DAR ES SALAAM, July 21 (Reuters) - Tanzania's President John Magufuli has threatened to shut all gold mines in the country if mining companies delay talks to resolve a dispute over billions of dollars in back taxes the government says they owe.

Magufuli, nicknamed "the Bulldozer" for his forceful leadership style, is increasing pressure on the mining companies, which include Acacia Mining, the biggest gold miner in the country.

"I have launched an economic war," Magufuli told a cheering crowd at a public rally in the northwestern town of Kigoma.

"We have asked them to come for talks ... they have agreed to come. But if they delay those talks, I will close down all the mines," Magufuli told the crowd.

Magufuli has sent shock-waves through the mining community in Africa's fourth-largest gold producer since his election late in 2015 with actions he says are aimed at ensuring that mining companies pay a fair share of taxes.

Tanzania has passed new laws to increase mining taxes, to force companies to re-negotiate their contracts and to allow the state to own up to 50 percent of shares in mining companies.

In March, it introduced a ban on exports of copper concentrate or mineral sand for processing abroad, which hit Acacia.

Since the ban, London-listed Acacia, majority owned by Barrick Gold, has nearly halved in value. The company suspended its dividend for the first time in February.

Acacia Mining said on Friday it aimed to reinstate its dividend in early 2018 if Tanzania ended the concentrate export ban. Acacia's shares were down more than 17 percent on Friday.

Acacia has been having trouble renewing work permits for its international staff in Tanzania, Chief Executive Brad Gordon told Reuters.

""We were having difficulty getting work permits renewed. But no foreign nationals have been asked to leave the country," Gordon said.

The government has also accused Acacia of evading taxes worth billions of dollars by under-declaring export volume and value of its minerals.

Acacia denies the allegations.

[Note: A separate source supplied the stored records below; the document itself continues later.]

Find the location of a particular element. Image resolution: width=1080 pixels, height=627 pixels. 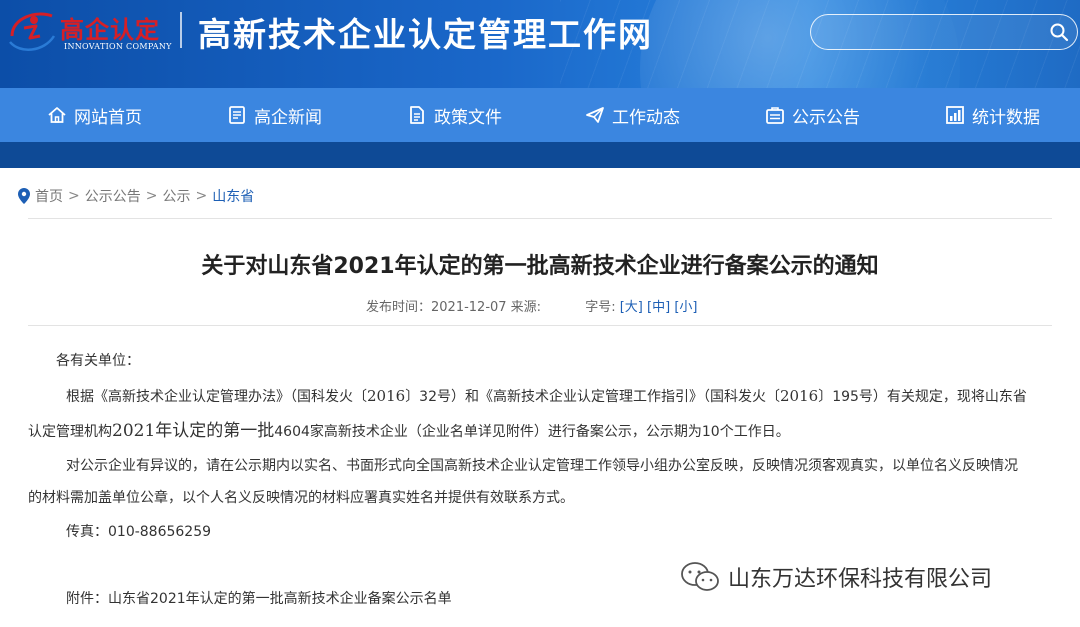

wechat-watermark: 山东万达环保科技有限公司 is located at coordinates (836, 577).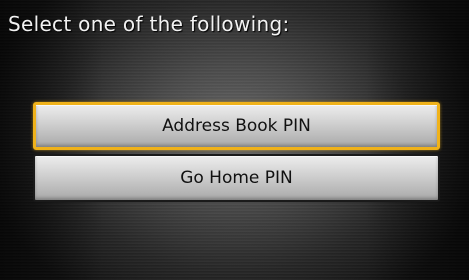 Image resolution: width=469 pixels, height=280 pixels. I want to click on address-book-pin-label: Address Book PIN, so click(236, 126).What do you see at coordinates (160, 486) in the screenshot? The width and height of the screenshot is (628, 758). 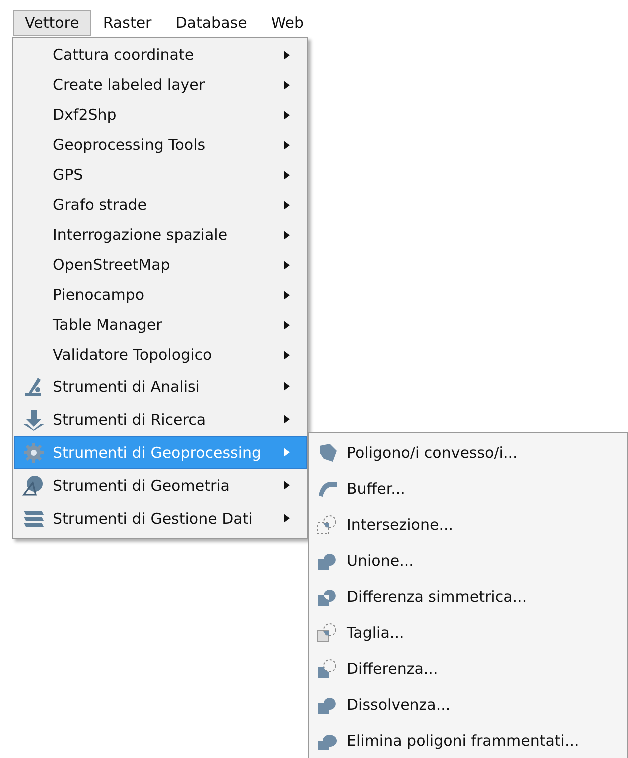 I see `menu-item: Strumenti di Geometria` at bounding box center [160, 486].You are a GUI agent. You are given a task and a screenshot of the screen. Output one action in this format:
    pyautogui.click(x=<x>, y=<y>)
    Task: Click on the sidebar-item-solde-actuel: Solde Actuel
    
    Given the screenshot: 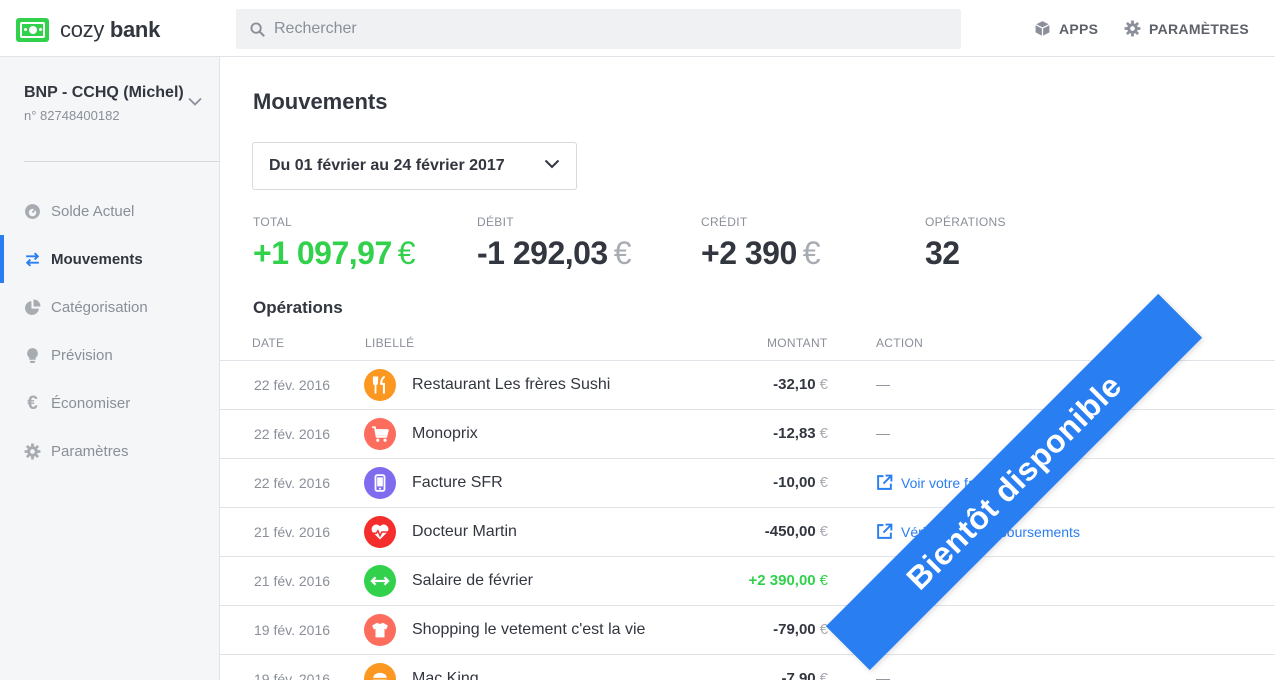 What is the action you would take?
    pyautogui.click(x=110, y=211)
     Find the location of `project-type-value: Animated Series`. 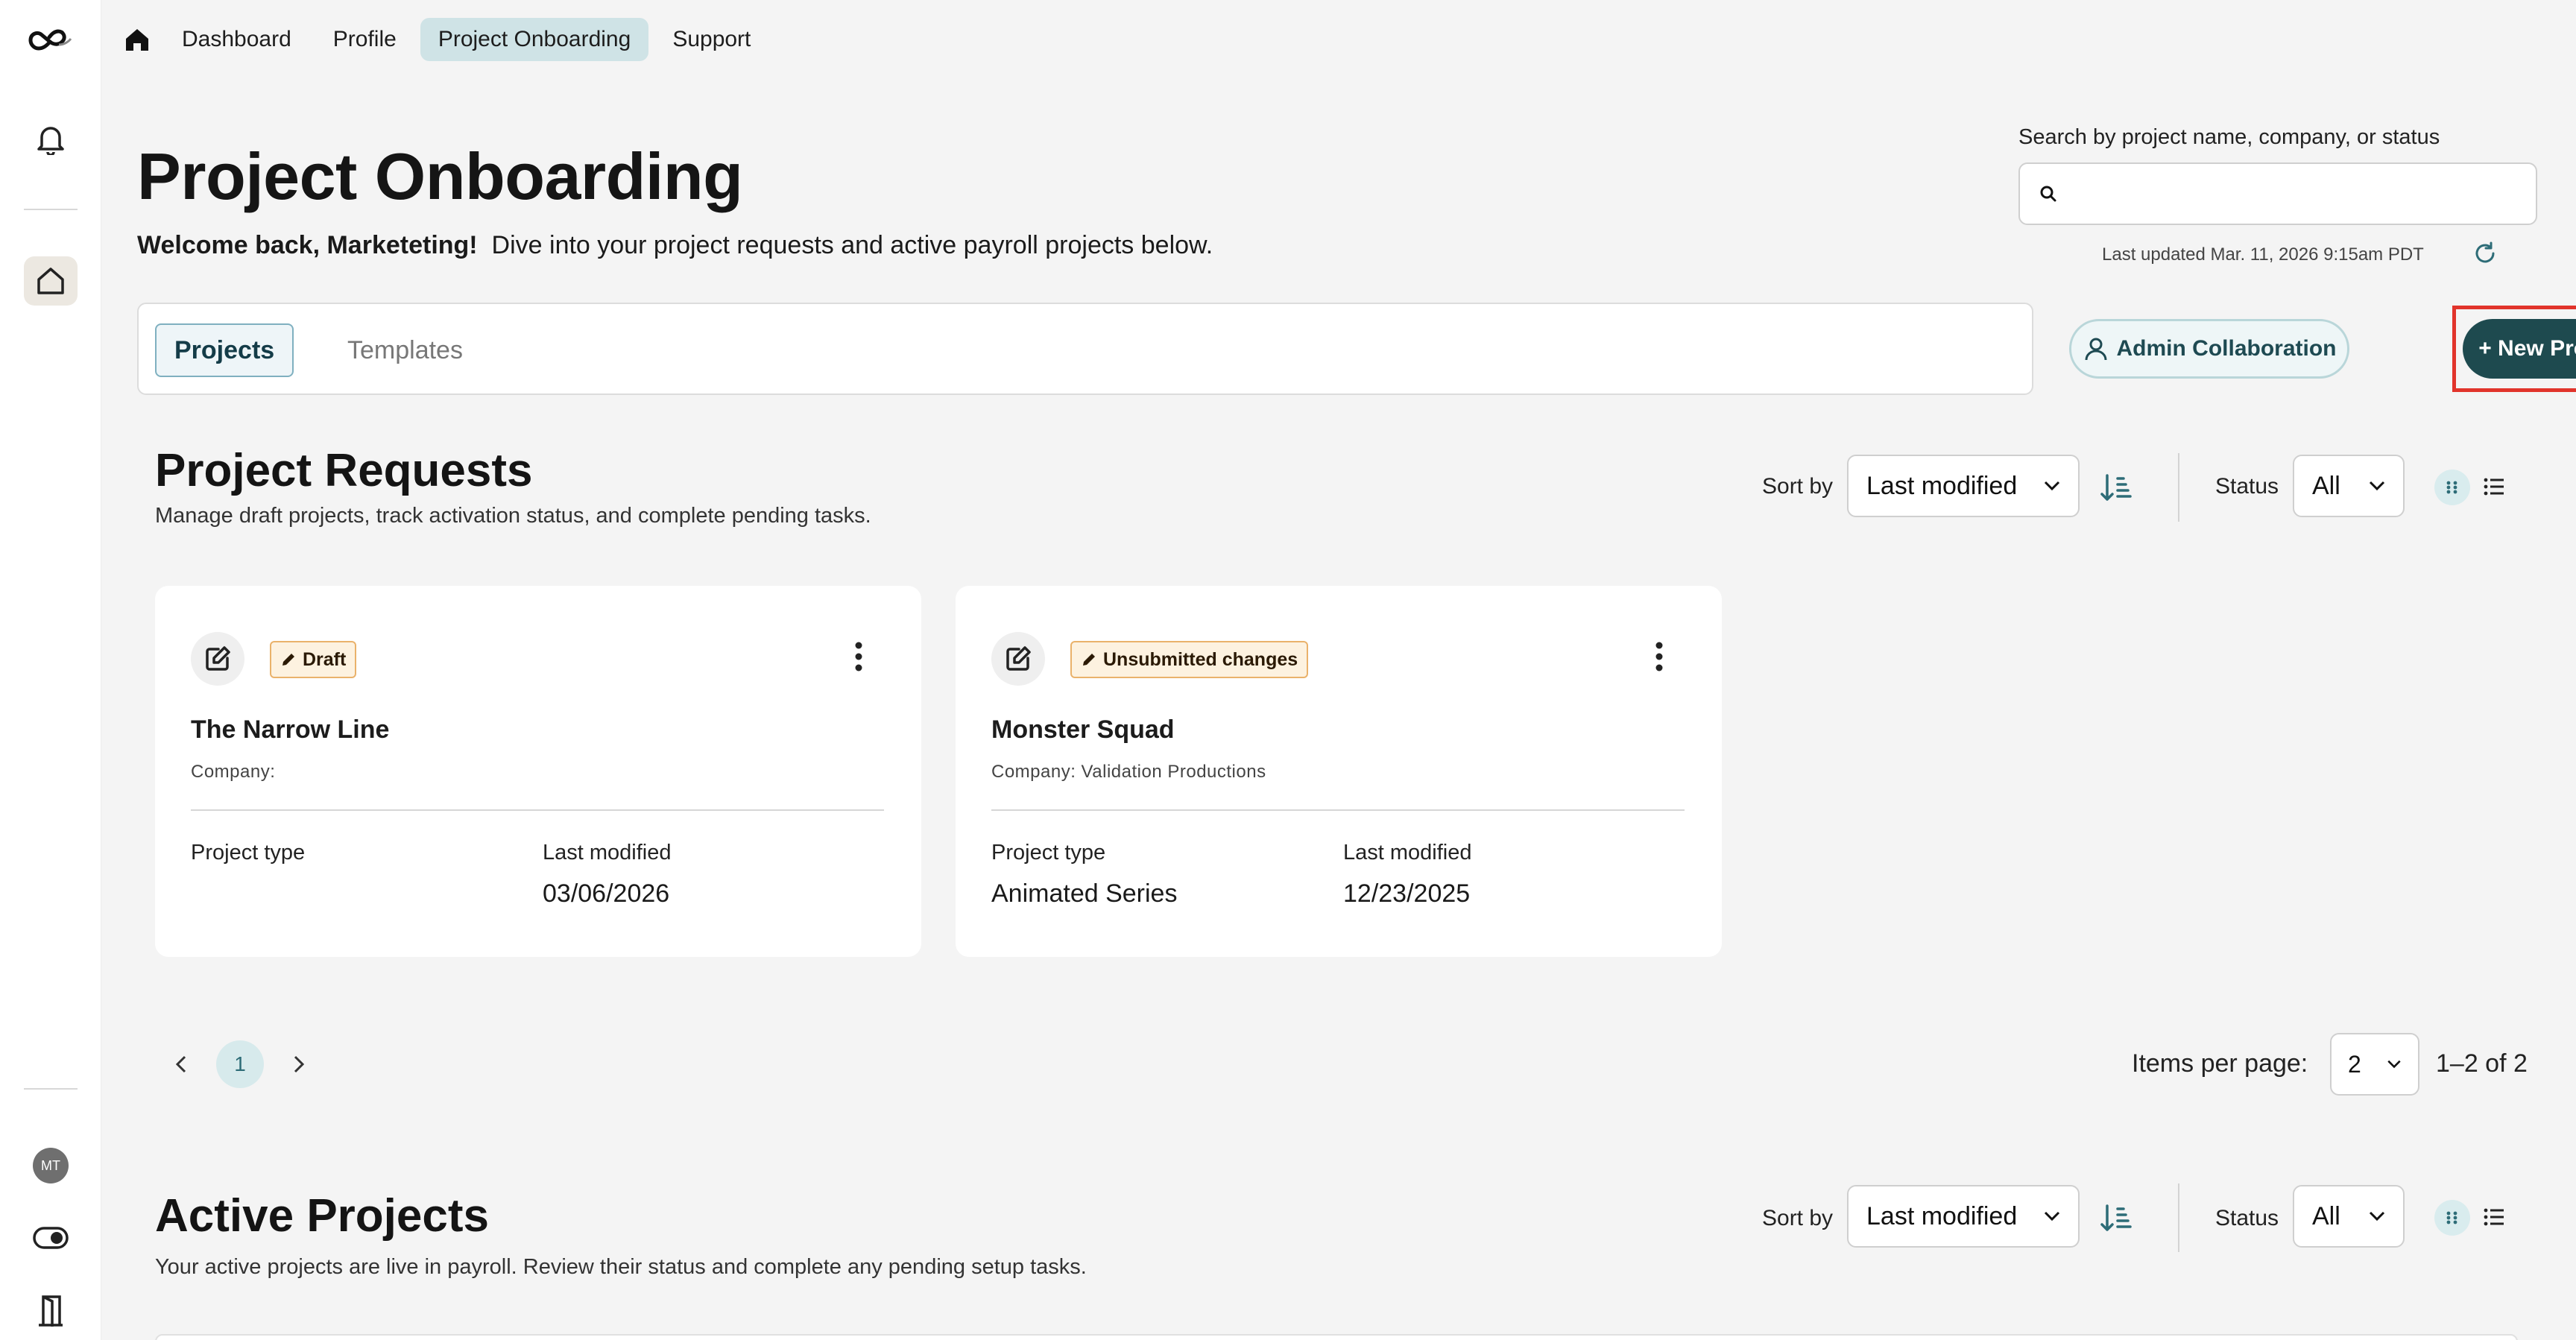

project-type-value: Animated Series is located at coordinates (1084, 894).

The company said on July 4 it was seeking international arbitration to resolve the dispute.

"Acacia is fully cooperating with these investigations and has provided extensive documentation and information to the investigating authorities," Gordon said.

AngloGold Ashanti, which owns Tanzania's biggest open-pit mine, Geita, also said last week that it was filing for international arbitration after the overhaul of the mining laws.

Barrick Gold Corp., which owns a 63.9 percent stake in Acacia, agreed last month to hold talks with the government to resolve the tax evasion claims against Acacia.

The talks are yet to begin but officials said they could start "soon." The president said he had taken on multinational companies for the sake of the country, where mining contributes around 4 percent of the gross domestic product.